In the summer of 1981, August 10th to be exact we were where we always were when August came, at Saratoga. The first race that day was just a plain old Allowance race that carried a purse of $32,000, but it really wasn’t just a plain old race. GENUINE RISK, was the 1-9 favorite in the race. For those of you who don’t know who GENUINE RISK was, she was RACHEL ALEXANDRA before RACHEL ALEXANDRA. It was only a four horse race but it didn’t matter it was a Kentucky Derby winner in the first race at Saratoga, not an uncommon occurrence back in those days—the days when the top horses ran more than five times a year. Needless to say she was an easy winner by more than eight lengths in a very sharp time of 1:21:2 under my favorite jockey at the time Jeff Fell. That was only her third start of 1981 but it was also her last, she never raced again but just remembering being there for that brings back great memories. Coincidently, six years later on the same date, August 10th, 1987 another champion would run in the first race at Saratoga and again I was there. LADY’S SECRET made her last start on this date however she didn’t have the same result as “RISK” she bolted and was eased at 30 cents to the dollar. But again I was there to watch another champion, not in a $1 million dollar race but in an allowance race. The reason I brought up the good old days was because of the opening of Hialeah Park in Florida on November 28th.
Hialeah opened its doors for live racing on Saturday November 28th but the only thing is it wasn’t for Thoroughbreds it was for quarter horse racing. This is the first step in what the owners hope will lead back to Thoroughbred racing at what once was one of the most beautiful tracks in North America if not the top one. I was there when I was 12, they weren’t open for live racing at the time, Gulfstream was running but you were allowed to visit. The track was something to see and it took you back to a day and age when horse racing ruled the sports pages. Today, even ESPN who broadcasts all the Breeders’ Cup races does not make horseracing a priority. Go to their website and try to find the link to their horse racing page, you have a better shot at hitting the pick six on a $2 wager. You would think that considering they broadcast the Super Bowl of racing there would be something very visible as soon as you get to the homepage. A week before the Breeders’ Cup the advertisements pick up but the rest of the year, nothing.
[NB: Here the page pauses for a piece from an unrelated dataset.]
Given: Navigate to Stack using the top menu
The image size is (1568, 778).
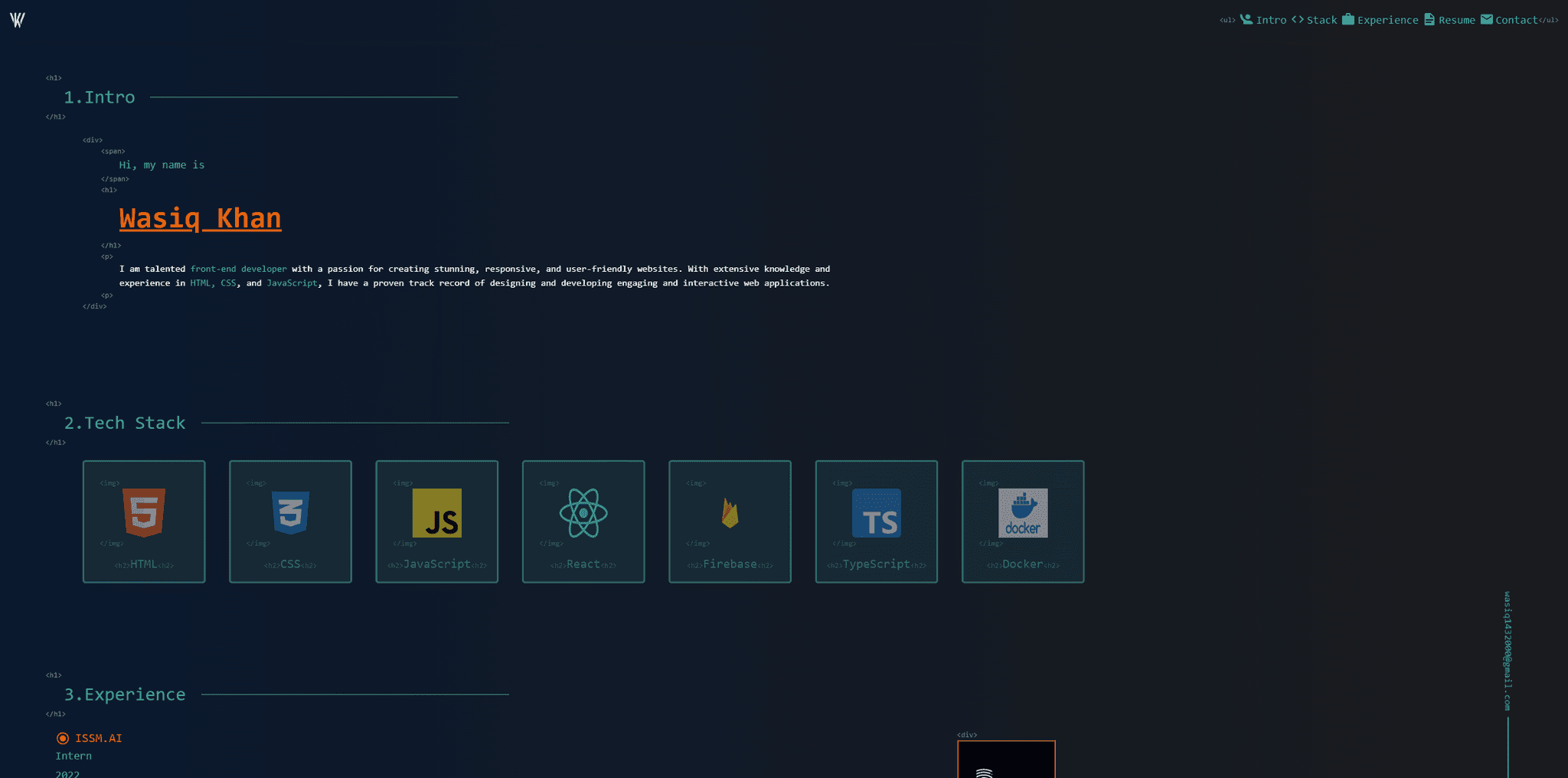Looking at the screenshot, I should (x=1321, y=18).
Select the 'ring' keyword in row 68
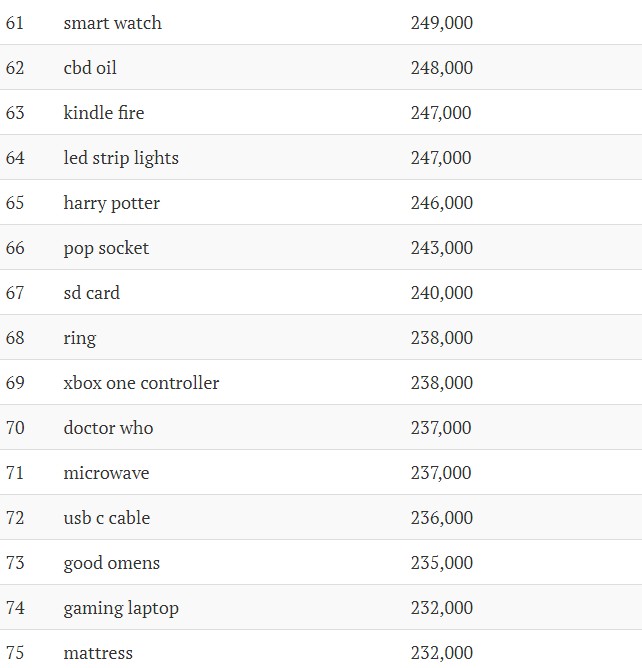The height and width of the screenshot is (668, 642). coord(80,339)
The owner of Hialeah, John Brunetti is hoping that all the money he is spending and all the steps leading up to a possible return to Thoroughbreds is worth it. If the re-opening of Hialeah was any indication then things are looking up. A crowd estimated at more than 20,000 for opening day shows that the true fans out there still want for the days of old. They would rather be at a racetrack instead of sitting in some simulcast facility. I understand it is only one day but hopefully Hialeah can get back to where they belong; as Brunetti put it, the Saratoga of the South. I was witness to another great landmark go to the wayside when Roosevelt Raceway closed down in 1988. So many of the friends I have now used to talk about the good old days of Roosevelt. If you want to try to go back in time, go to youtube and watch some of the races from the early 1980’s and even before that. Those were the days but because of greed of some politicians it is gone. Take a look at Yonkers and how well they are doing with the slot machines, that should be just 10 minutes away from where I live to go watch the harness races at Roosevelt. Like the saying used to go, “Where it all began where it is today”. Well it isn’t there today; let’s hope that Hialeah can be.